Soon to be taxed in Europe?
“The best lack all conviction, while the worst are full of passionate intensity,” wrote the poet WB Yeats. The Irishman never attended a eurozone summit, but he couldn’t have summed up proceedings better if he had.
Yeats’ apocalyptic poem The Second Coming has long been an anthem for those who stroll around with sandwich boards declaring ‘the end of the world is nigh’.
Sadly those folk don’t look quite so crazy right now. Nightmarish news abounds. There’s the implosion of Greece, as well as the other Mediterranean economies to worry about. The growing risk is that the euro will collapse and prompt worldwide financial contagion. And if that were not bad enough, American politicians are toying with a ‘fiscal cliff’ and a rerun of the debt ceiling debacle – minus deals these two events could cut GDP by 5% over two years and cause a US recession.
But a much less publicised disaster may also be looming: the ongoing spat between Beijing and Brussels over the EU’s new carbon tax on airlines. If left festering, the dispute will come to a head early next year, and could spillover into a wider trade war.
The occasion for renewed fury was the annual general meeting of IATA, the airline industry’s trade group. It was held this month in Beijing and saw European proposals to tax airlines for their carbon emission high on the agenda.
China – as well as India, Russia, the US and 30 other countries – oppose the EU’s emissions-trading scheme, which passed into European law in January. China has banned its own airlines from complying with the law. The China Daily sums up the point of contention: “The scheme constitutes an infringement of the sovereignty of other countries. It does not conform to international legal principles that each state has complete and exclusive sovereignty over the airspace above its territory.”
As we pointed out in issues 103 and 138, it is the sovereignty issue that upsets Beijing’s sensibilities the most. For all flights between the EU and China, Chinese airlines will be charged by Brussels for the carbon emitted, even for the periods when they are flying through Chinese airspace.
In practical terms the China Air Transport Authority thinks the levy will cost Chinese airlines Rmb17.6 billion ($2.79 billion) over the next eight years, and add about Rmb300 to the price of each ticket to an EU country.
So far Beijing has focused its reprisals on what it deems as the EU’s weak spot: its aviation giant Airbus. As reported in WiC143, Chinese airlines have been told to cancel orders for wide-bodied planes, in a move that could cost Airbus more than $14 billion in lost sales. A rumour doing the rounds at the IATA event in Beijing was that the Chinese have also rejected one airline’s request for a new route into the country because it proposed to use an Airbus A380 (it was implied that the route would be approved if a Boeing aircraft was used).

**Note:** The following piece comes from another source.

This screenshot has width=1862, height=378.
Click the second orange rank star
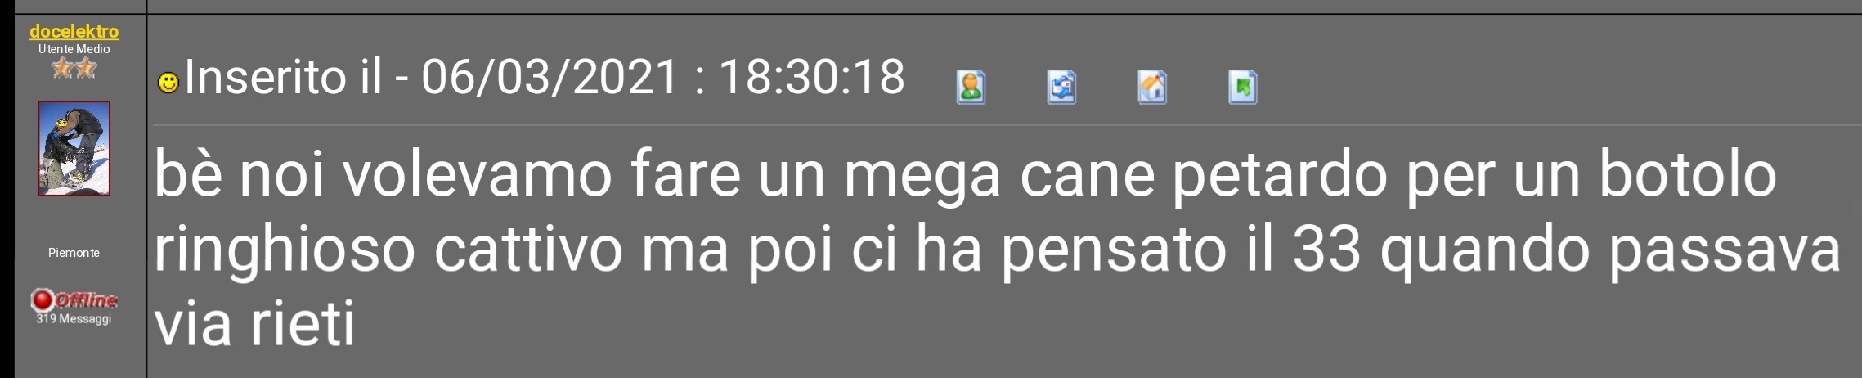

The European company was meanwhile at pains to distance itself from the carbon tax during the IATA meeting. Airbus chief operating officer John Leahy told the Beijing News that it shares the view of the Chinese government that “unilateral” enforcement is wrong. He said Airbus hoped to see a different solution to reducing the industry’s carbon footprint.
IATA also released a statement urging a “globally agreed approach” rather than Europe’s “extra-territorial” measures.
The moment of truth will have to wait until next April. That’s when airlines will surrender their existing emission reduction certificates and the EU’s collection of the carbon tax begins in earnest. For airlines that don’t participate (such as the Chinese carriers), there are legal consequences. As The Economist comments: “European countries must levy hefty fines on offenders and may seize aircraft – which could set off a trade war.”
Could a compromise be afoot? The deadline for airlines to register for the EU scheme was last month. It was flouted by 10 Chinese and Indian airlines. So the deadline was extended by another month – evidence, perhaps, that the EU’s position is not wholly inflexible.